– Логично, – согласился Алик Фрунзевич. – Наш разговор может продолжиться только после того, как я увижу ваш паспорт. Вы можете приехать ко мне домой – на улицу Ванеева, 3? Это ведь от Высокова довольно близко.
– Нет, – буркнул Трапезников. – В смысле, близко, но приехать не могу. Мне надо переодеться. Я всю ночь пролежал без сознания в траве, весь вымок от росы. Мало того что трясет, да еще и вид самый подозрительный. Еще заберут в полицию, тогда я никому помочь не смогу. Приезжайте сами ко мне на улицу Минина, 6.
– Вы же говорили, что находитесь на Вишневой, 40! – насторожился Алик Фрунзевич.
– Да, именно там я и провел ночь среди васильков и флоксов, – буркнул Трапезников. – Но это старый дом моей двоюродной бабки, куда я приехал с Женей, увозя ее от Верьгиза, который собирался ее убить или сначала изнасиловать, а потом убить.
– Ничего себе… – выдохнул Алик Фрунзевич в трубке.
– Вот именно, – согласился Трапезников. – Я боялся, что Верьгизу известен не только ее, но и мой адрес, вот и пытался скрыться, но вместо этого как раз ему и попался. Наверное, он следил за моим такси. Но все мои вещи находятся в моей квартире.
– Давайте так, – предложил Алик Фрунзевич. – Я сейчас же приеду к вам на Вишневую и отвезу на Минина. По пути мы постараемся все обсудить и решить, что можно сделать, чтобы выручить Женю. Как вам такое предложение? Я буду у вас через десять минут, не больше.
– Хорошо, – пробормотал Трапезников. – Но вы… вы почему помогаете Жене? Вы ее любовник?
– С ума сошли, нет, конечно, – проворчал Алик Фрунзевич, и Трапезников почему-то подумал, что этот человек вдруг почувствовал острое сожаление оттого, что вынужден так ответить.
Верьгиз, облаченный в свой серый балахон, вышел на берег Лейне и долго стоял, глядя на светлую спокойную реку. Его слуха порою достигал странный шелест, похожий на едва уловимый шепот. Он с детства помнил рассказы стариков, мол, это шепчутся души утонувших в Лейне девушек.

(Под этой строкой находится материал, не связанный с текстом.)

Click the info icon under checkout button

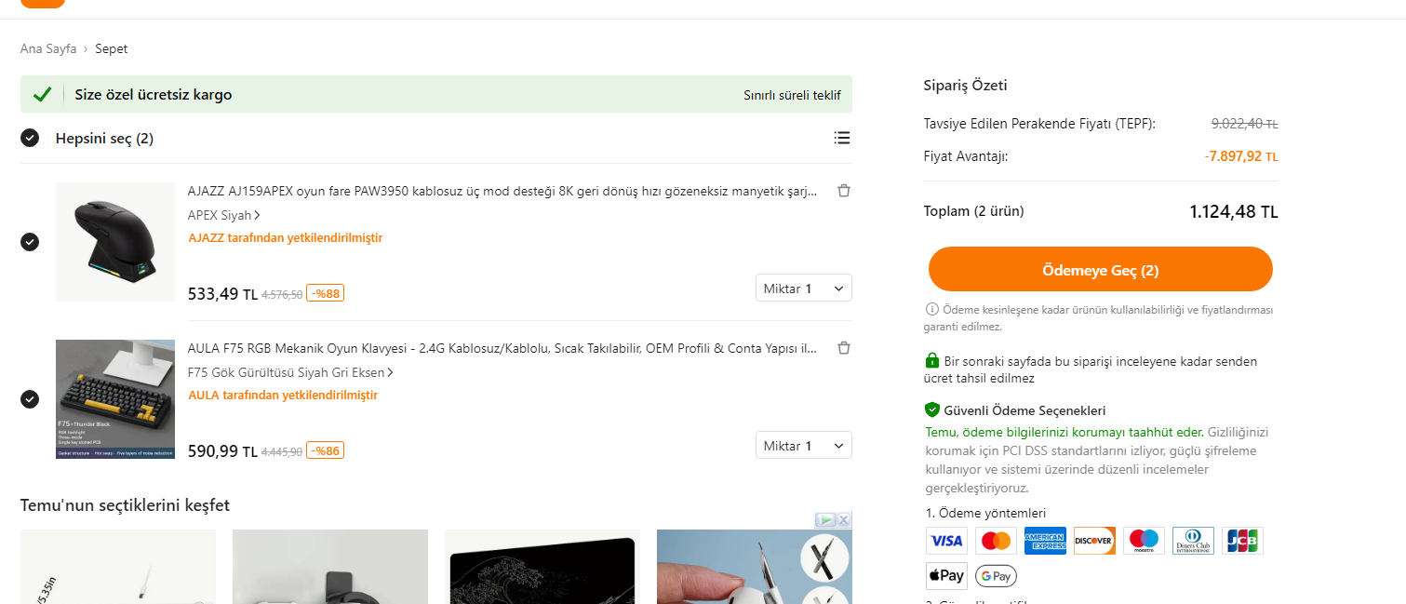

С тех пор шепот явно стал громче – ведь обитательниц дна Лейне прибавилось – в том числе и стараниями самого Верьгиза.
Рассвет еще не наступил, хотя темнота слиняла с небес, и она безмятежно отражалась в воде. Верьгиз снял с шеи «ведьмин коготь», доставшийся ему в наследство от бабки Абрамец, а той – от ее отца, а тому еще от кого-то… и так до самой первой ведьмы в их роду, положил его на траву, прикрыл своим балахоном от чужого глаза и, оставшись обнаженным, пошел к воде. Шагнул в волны и замер. На фоне светлой реки его поросшее густым волосом тело казалось особенно темным, а кожа на приметном, сантиметров в десять длиной, хвостике, выросшем на копчике, была сплошь черной, хотя на хвосте не было ни единого волоска.
Он провел ладонями по своему шерстистому телу и криво усмехнулся: похоже, будто на нем и впрямь верьгизэнь кедь – волчья шкура. Ничего, значит, не замерзнет в студеной воде!

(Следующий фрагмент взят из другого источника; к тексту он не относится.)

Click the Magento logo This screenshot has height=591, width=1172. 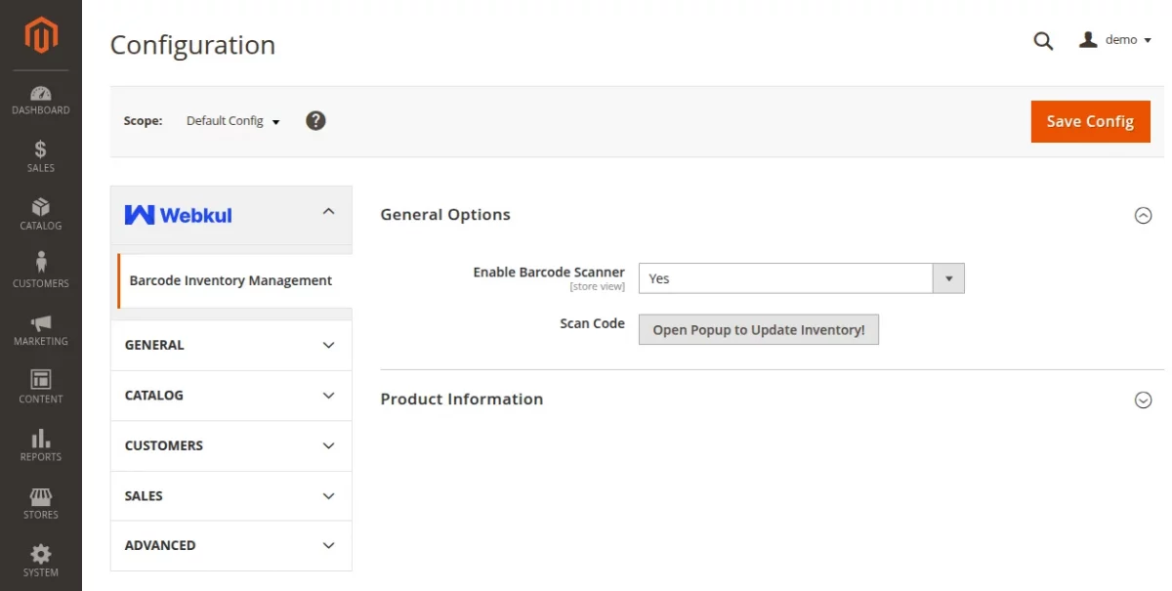[x=40, y=36]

Лейне питалась подземными ключами, и если днем ее нагревало солнце, то за ночь она сильно остывала, поэтому кожа Верьгиза даже под шерстью все-таки покрылась мурашками, мышцы зябко поджались, но это было неважно – мысли его были о другом.
Он злился на себя, очень злился!
Аптюк чирь кедь, дурак косорукий, ругалась иногда бабка Абрамец, когда у внука не получалось что-нибудь из того, чему она его в детстве учила, и вот сейчас Верьгиз сам себя так назвал.